10/19/2008 Debt leveraging, not the use of derivatives, is the real culprit.

It is debt leveraging, not derivatives, that caused the boom and bust in our financial markets.

In time of financial crisis, socialism could be an easy answer to sell by the politicians, under some other occasions, an idea out of desperation or simply due to the unawareness of some free market alternatives available. Capitalism always survives its own crises and abuses based on repeated innovations. This time around it could be no different. Some innovations may indeed lead to abuse but innovation itself is not the one to be blamed. Drawing on the analogy used repeatedly before again, it is drunk driving, not the car, that is to be blamed for an auto accident.

We have seen many renewed derivatives bashing these days by those who usually do not have adequate insider knowledge about how these financial markets function. We may have had some serious abuse problems of derivatives again in our capitalism system, as demonstrated by the recent financial market turmoils. The problem is not with the tools which derivatives really are. The real culprit is again, the simple concept of debt leveraging, or explained differently, the abusive exploitation of OPM (Other People’s Money) again. The use (or abuse) of derivatives is simply one of the many ways to facilitate the debt leveraging. Restricted from high leveraging abuse, many derivative concepts are actually benign and pervasive in many existing consumer financial products already. They will not go away. People who made comments that they wanted to call for a ban on derivatives are as naive as if they want to ban mortgages or loans all together in our economy, simply because we have been experiencing some human abuse again.

Greedy folks used high leveraging, with small own money up-front and high OPM for irresponsible investment opportunities. Wall Street investment banks, major commercial banks and mortgage lenders all did it. But if you think a leveraging of 30 or 60 times is high, try to think about what average American homeowners were doing again. With 100% LTV it is really an extreme infinity leveraging with no money down at all. Furthermore, how do you even calculate the leveraging of a cash-out refinance with a 120% LTV?

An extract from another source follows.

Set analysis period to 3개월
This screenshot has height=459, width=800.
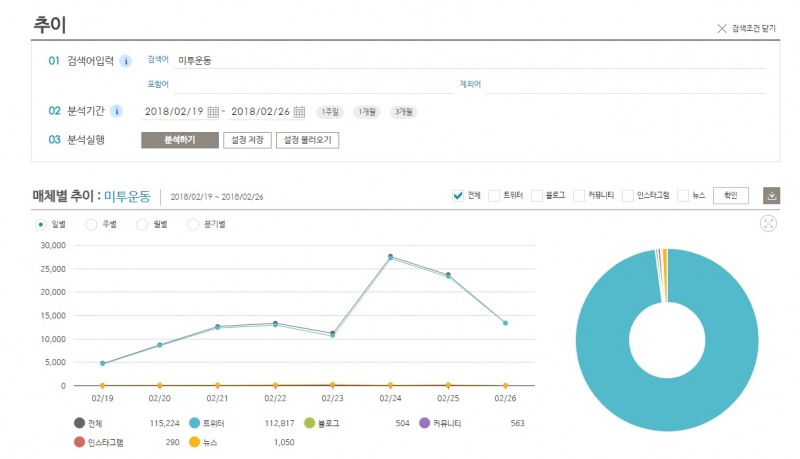(x=403, y=111)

So financial disasters were created by uncontrolled high debt leveraging. When times were good, everybody made money much faster, got carried away and went into extremes by innovating further ways to leverage, Wall Street firms and homeowners alike. When the time turned sour, the reverse should understandably have been equally true and that had led to our financial market bust.

If the inability to control the high debt leveraging is the first blunder by the Administration, the wisdom (or a simply careless mistake) of the fact that Federal Reserve abruptly raised the short term interest rates which had caused the collapse, knowing very well we already had an inflated bubble is really the second major blunder. Without using other ways such as shared appreciation or shared equity concepts to deflate the bubble into a soft landing for our economy, piercing a needle through the bubble was really a foolish thing to do.